Analysis Summary

The North Korean state-sponsored threat group Kimsuky has significantly advanced its social engineering tactics through a method known as “ClickFix”, first disclosed by a Researcher in April 2024. This technique manipulates users into executing malicious PowerShell commands by disguising them as browser troubleshooting steps or document verification procedures. By mimicking trusted sources like Google Chrome, ClickFix prompts victims to manually copy and paste obfuscated code into their system consoles, bypassing traditional endpoint protection tools that typically detect automated or technical exploits.

Throughout 2025, Analysts observed multiple ClickFix-based campaigns targeting high-profile individuals, particularly those involved in diplomacy and national security. These attacks leveraged spear-phishing emails and impersonated credible entities, including government officials and journalists, to gain the victims’ trust. The technique has been integrated into Kimsuky’s ongoing “BabyShark” operations, where attackers use multilingual instructions (English, French, German, Japanese, Korean, Russian, and Chinese) to widen the scope and effectiveness of their campaigns.

From a technical standpoint, the ClickFix malware showcases advanced obfuscation methods. Malicious PowerShell commands are stored in reverse string format, then reconstructed at runtime using character array manipulation. The use of random numerical sequences (e.g., “7539518426”) interspersed throughout the code, which are dynamically removed during execution, further hinders detection and analysis. These evasion techniques make visual inspection nearly impossible and allow the malware to operate under the radar of most conventional security systems.

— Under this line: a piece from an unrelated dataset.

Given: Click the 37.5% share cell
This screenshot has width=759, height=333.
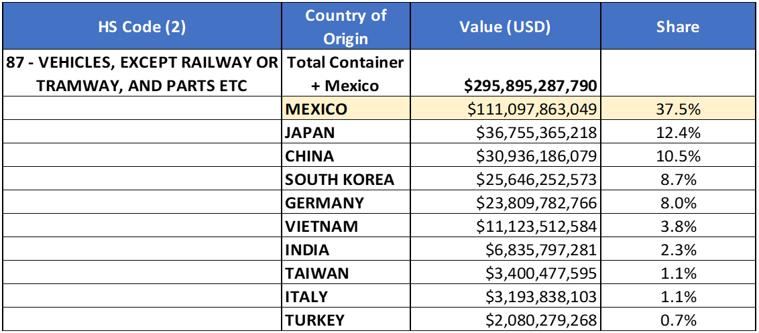Looking at the screenshot, I should point(677,109).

Once executed, the malware establishes persistence by creating scheduled tasks and communicates with its command-and-control (C2) infrastructure via unique URI patterns like demo.php?ccs=cin and demo.php?ccs=cout. The infrastructure, spread across multiple countries and using dynamic DNS domains such as konamo.xyz and raedom.store, supports long-term communication and control. A consistent version identifier—“Version:RE4T-GT7J-KJ90-JB6F-VG5F”—ties these campaigns to Kimsuky’s broader BabyShark operation, underscoring their ongoing efforts to evade detection through psychological and technical sophistication.

Impact

• Security Bypass
• Gain Access

Indicators of Compromise

Domain Name

• kro.kr
• cafe24.pro
• cukumam.shop
• bikaro.store
• naunsae.store
• www.online.check-computer.kro.kr
• online.lecture-site.kro.kr
• account-profile.servepics.com
• accounts-porfile.serveirc.com

MD5

• d10208c32fbbb5cacbd2097fc0dcd444
• 0a9c22079c898fc112e67ce1caff8f54
• fc4c319d7940ad1b7c0477469420bd11

SHA-256

• 137e32ad4601e0dd8e1dc5e10a90ad58a91390fdd27cc7c9daaca31962237c25
• dc15ab39b2171cb22e4afd55d92c2994707b9cebf4edf44b150dbbbbe209df2d
• 6f6076ce4e71066fbe5c81027073323407800640e58045087085192a3f03f1ff

SHA-1

• de8e5de70afa4f9299c9993753121c6f319d0d41
• 4682c97c7e51158320a40a98415341ba8cf117d7
• 94bff8afbe304c17d8d6a1f2dc4b82fbfcc53bdc

Remediation

• Lock all threat indicators at your respective controls.
• Search for indicators of compromise (IOCs) in your environment utilizing your respective security controls.
• Limit access to PowerShell for non-administrative users and enforce execution policies (AllSigned or Restricted) to prevent script abuse.
• Use tools like Microsoft AppLocker or Windows Defender Application Control (WDAC) to block unauthorized script execution.
• Strengthen email security to detect and block spear-phishing attempts, especially those using spoofed identities or encrypted attachments.
• Deploy EDR (Endpoint Detection and Response) solutions to monitor unusual script activity and manual command execution by users.
• Use threat-hunting rules to identify suspicious PowerShell behavior, such as reverse string operations or use of ToCharArray().
• Continuously update threat intelligence feeds to block access to identified malicious domains like konamo.xyz and raedom.store.
• Ensure users operate with minimum required privileges to reduce the risk of successful malware execution and persistence.
• Regularly audit scheduled tasks for unusual or unauthorized entries that may indicate persistence mechanisms.
• Keep operating systems and security software up to date to defend against known vulnerabilities exploited in hybrid attack chains.